Determine the count of lines in the data below that include the word "Viewport", and give nothing besides it.

[Entries taken from a collection]
Content starts
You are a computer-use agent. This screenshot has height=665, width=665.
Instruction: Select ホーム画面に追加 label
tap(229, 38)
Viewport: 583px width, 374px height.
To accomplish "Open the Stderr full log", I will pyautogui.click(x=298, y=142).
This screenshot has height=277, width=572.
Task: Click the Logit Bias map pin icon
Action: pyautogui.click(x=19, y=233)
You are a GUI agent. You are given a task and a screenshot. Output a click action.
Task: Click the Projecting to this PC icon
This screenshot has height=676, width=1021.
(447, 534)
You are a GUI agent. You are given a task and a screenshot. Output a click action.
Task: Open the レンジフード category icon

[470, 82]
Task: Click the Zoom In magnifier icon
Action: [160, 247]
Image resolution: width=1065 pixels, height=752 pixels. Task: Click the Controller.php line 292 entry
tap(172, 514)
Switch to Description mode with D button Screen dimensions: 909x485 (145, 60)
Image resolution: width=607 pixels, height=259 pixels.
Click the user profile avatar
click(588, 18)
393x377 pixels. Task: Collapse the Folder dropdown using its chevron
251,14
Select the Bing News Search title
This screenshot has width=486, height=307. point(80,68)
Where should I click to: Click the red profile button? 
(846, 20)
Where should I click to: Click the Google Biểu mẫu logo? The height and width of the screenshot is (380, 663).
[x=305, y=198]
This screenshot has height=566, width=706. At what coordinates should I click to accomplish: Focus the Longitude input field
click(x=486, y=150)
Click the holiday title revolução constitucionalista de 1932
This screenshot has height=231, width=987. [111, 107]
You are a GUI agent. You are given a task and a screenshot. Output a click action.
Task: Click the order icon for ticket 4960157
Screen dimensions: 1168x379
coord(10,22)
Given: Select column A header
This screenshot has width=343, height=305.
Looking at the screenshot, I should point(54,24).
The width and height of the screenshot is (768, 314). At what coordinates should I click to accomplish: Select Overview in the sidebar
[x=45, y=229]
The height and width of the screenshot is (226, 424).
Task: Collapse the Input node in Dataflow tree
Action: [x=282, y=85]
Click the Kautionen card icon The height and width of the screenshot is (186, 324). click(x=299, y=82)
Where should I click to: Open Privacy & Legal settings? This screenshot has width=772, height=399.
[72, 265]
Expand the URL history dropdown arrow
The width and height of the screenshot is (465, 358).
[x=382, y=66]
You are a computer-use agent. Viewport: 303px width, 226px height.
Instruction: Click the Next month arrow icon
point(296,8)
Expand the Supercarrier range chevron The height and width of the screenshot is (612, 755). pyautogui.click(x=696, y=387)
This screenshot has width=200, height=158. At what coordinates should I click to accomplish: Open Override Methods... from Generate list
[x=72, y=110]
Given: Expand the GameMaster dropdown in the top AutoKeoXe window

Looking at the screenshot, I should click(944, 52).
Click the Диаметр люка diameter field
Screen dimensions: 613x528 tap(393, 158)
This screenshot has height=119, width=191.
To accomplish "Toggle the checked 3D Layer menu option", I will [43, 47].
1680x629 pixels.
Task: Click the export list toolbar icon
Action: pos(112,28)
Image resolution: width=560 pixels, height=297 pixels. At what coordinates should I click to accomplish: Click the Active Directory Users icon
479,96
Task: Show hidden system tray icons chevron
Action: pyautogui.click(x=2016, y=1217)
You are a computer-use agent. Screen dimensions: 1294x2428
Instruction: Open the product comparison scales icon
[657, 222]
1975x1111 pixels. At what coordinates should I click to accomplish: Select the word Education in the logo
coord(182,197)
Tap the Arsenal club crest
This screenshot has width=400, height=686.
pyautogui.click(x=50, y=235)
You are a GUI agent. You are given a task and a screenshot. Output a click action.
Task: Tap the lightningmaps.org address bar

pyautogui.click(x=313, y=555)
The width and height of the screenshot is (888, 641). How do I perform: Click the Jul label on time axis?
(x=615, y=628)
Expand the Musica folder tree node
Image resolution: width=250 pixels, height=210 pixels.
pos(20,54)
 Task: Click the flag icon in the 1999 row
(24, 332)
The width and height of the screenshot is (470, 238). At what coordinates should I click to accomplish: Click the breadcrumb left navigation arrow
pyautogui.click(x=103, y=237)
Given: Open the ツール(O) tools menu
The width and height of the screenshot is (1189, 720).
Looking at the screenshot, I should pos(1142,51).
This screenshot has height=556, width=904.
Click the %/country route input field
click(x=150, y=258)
Content ends
Response box
2